图2:在将纯化的毒素表面(topically)应用于人工昆虫饮食时全长Vip3Ab1针对小菜蛾(Linnaeus)(DBM)、和Cry1A抗性小菜蛾(rDBM)、美洲棉铃虫(CEW)、草地夜蛾(J.E.Smith)(FAW)和玉米螟(Hübner),(ECB)幼虫的生长抑制剂量响应。百分比生长抑制基于仅用缓冲液处理的8个幼虫的平均重量与暴露于毒素5天的幼虫的重量的比较。
图3:125I Cry1Ab对从美洲棉铃虫制备的BBMV蛋白的结合的竞争性置换曲线。BBMV浓度是0.10mg蛋白质/ml,且125I Cry1Ab是0.25nM。125I Cry1Ab的100%百分比特异性结合以缺乏非标记的Cry1Ab情况下的总体结合减去存在500nM Cry1Ab的情况下测量的非特异性结合测量。在高到1,000nM的浓度(比放射性标记的置换配体的浓度高4,000倍)测试Vip3Ab1,并且其不置换125I Cry1Ab的结合。非放射性标记物在约2nM置换125I Cry1Ab达50%。
序列简述
SEQ ID NO:1是N端片段Cry1Ab杀虫蛋白。
SEQ ID NO:2是全长Vip3Ab蛋白,其在结合研究中使用时经胰蛋白酶加工成核心片段(残基200-788)。
SEQ ID NO:3是全长Cry1Ab蛋白,其在结合研究中使用时经胰蛋白酶加工成核心片段(残基29-612)。
发明详述
本发明部分得到如下的发现支持,即Vip3Ab和Cry1Ab彼此不竞争对来自谷实夜蛾(棉铃虫;CEW)的肠受体的结合。
本发明包括使用Vip3Ab和Cry1Ab来保护玉米和其它经济上重要的植物物种免于由CEW进食引起的损伤和产量损失及防止CEW群体形成对任一种这些蛋白质的抗性。
本发明提供了用于控制鳞翅目害虫的组合物,其包含生成含有Cry1Ab核心毒素的蛋白质和含有Vip3Ab核心毒素的蛋白质的细胞。

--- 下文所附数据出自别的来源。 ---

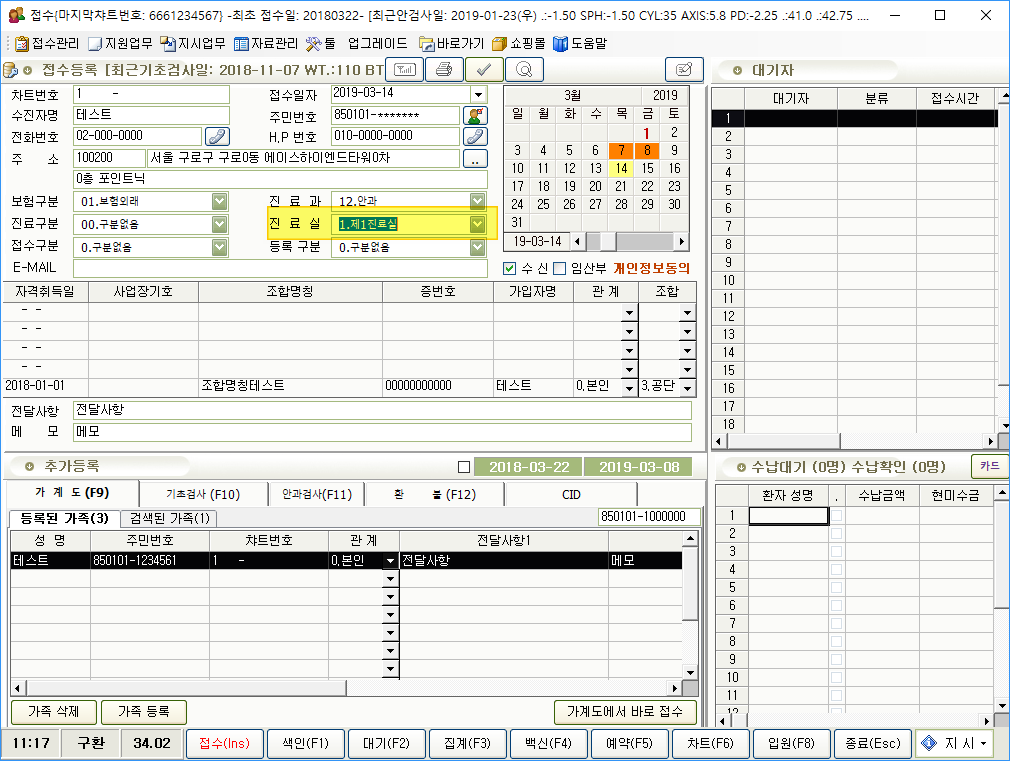Viewport: 1010px width, 761px height.
Task: Click the person icon next to 주민번호
Action: (x=475, y=115)
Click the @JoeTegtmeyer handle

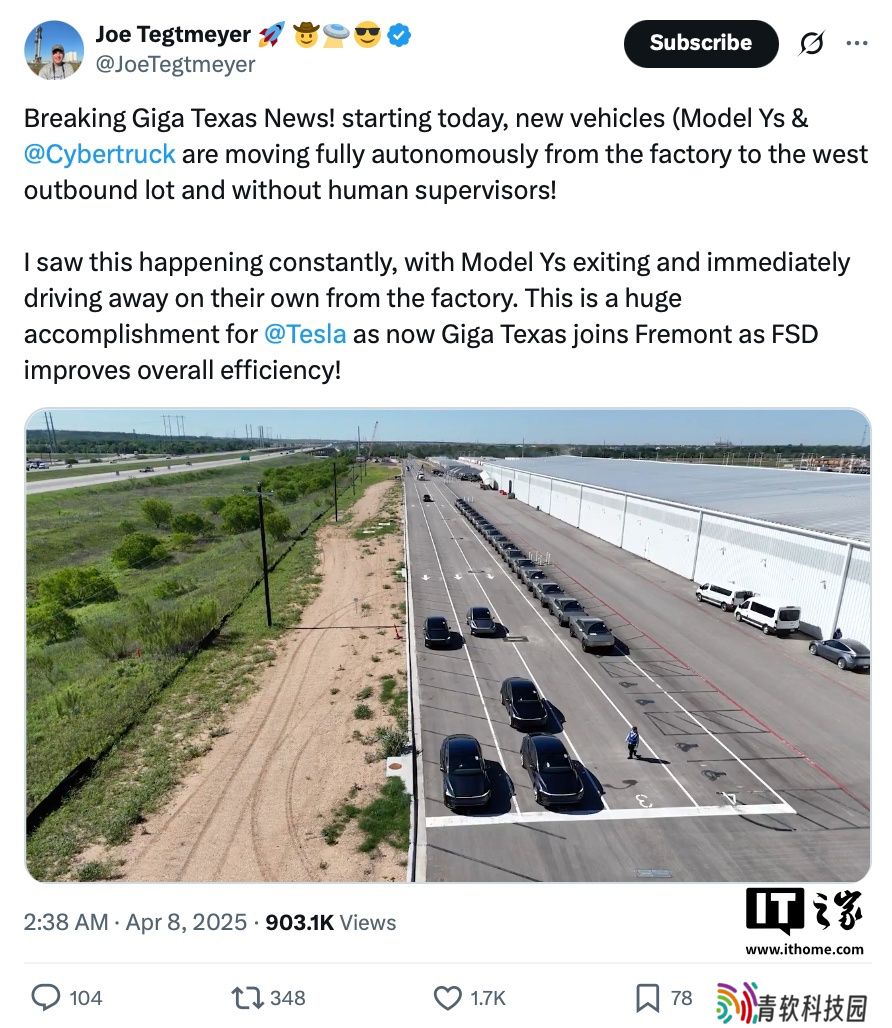coord(175,64)
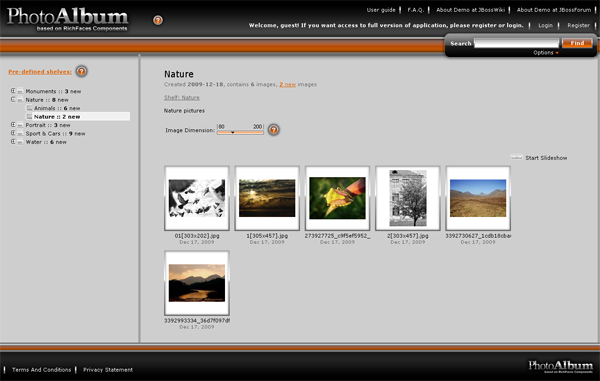
Task: Collapse the Nature shelf node
Action: click(13, 99)
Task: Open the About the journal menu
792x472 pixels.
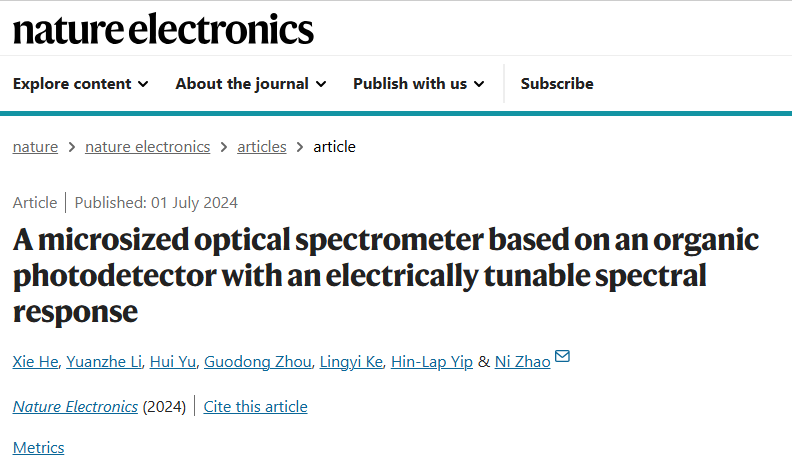Action: click(250, 84)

本发明进一步包含经转化以生成Cry1Ab杀虫蛋白和Vip3Ab杀虫蛋白两者的宿主,其中所述宿主是微生物或植物细胞。在一些实施方案中,植物细胞是非增殖/非全能细胞。优选地,主题多核苷酸在遗传构建体中在非苏云金芽孢杆菌启动子(与该启动子可操作连接/包含该启动子)的控制下。主题多核苷酸可以包含实现植物中表达增强的植物密码子选择。

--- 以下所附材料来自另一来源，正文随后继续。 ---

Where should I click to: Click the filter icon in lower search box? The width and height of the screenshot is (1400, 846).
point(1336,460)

另外,意图本发明提供一种控制鳞翅目害虫的方法,包括使所述害虫或所述害虫的环境与有效量的组合物接触,所述组合物含有含Cry1Ab核心毒素的蛋白质,并且进一步含有含Vip3Ab核心毒素的蛋白质。
本发明的一个实施方案包括玉米植物及此类植物的种子,所述玉米包含编码含Vip3Ab核心毒素的蛋白质的植物表达型基因和编码含Cry1Ab核心毒素的蛋白质的植物表达型基因。
本发明的又一个实施方案包含玉米植物及此类植物的种子,其中编码含Vip3Ab核心毒素的蛋白质的植物表达型基因和编码含Cry1Ab核心毒素的蛋白质的植物表达型基因已经渐渗入所述玉米植物中。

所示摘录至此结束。